Exercise aim ->
Using the data beneath this instruction, retype only the lines from the one that contains "Instruction: Open the Support tab" down to the one that contains "Task: Click the HTML5 file tab icon", both included, exactly as they appear.

╔══

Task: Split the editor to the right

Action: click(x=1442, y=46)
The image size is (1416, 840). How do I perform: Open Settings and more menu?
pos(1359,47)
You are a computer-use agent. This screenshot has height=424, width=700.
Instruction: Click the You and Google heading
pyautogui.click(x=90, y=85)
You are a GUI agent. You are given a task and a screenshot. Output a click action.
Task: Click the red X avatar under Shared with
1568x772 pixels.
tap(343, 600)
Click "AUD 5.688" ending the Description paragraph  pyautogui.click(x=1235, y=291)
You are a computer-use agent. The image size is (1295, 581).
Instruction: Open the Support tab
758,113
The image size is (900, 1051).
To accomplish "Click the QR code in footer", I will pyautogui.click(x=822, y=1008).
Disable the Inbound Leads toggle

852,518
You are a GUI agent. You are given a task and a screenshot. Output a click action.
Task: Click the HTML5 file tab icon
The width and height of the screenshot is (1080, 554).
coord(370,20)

╚══

Task answer ->
Instruction: Open the Support tab
758,113
The image size is (900, 1051).
To accomplish "Click the QR code in footer", I will pyautogui.click(x=822, y=1008).
Disable the Inbound Leads toggle

852,518
You are a GUI agent. You are given a task and a screenshot. Output a click action.
Task: Click the HTML5 file tab icon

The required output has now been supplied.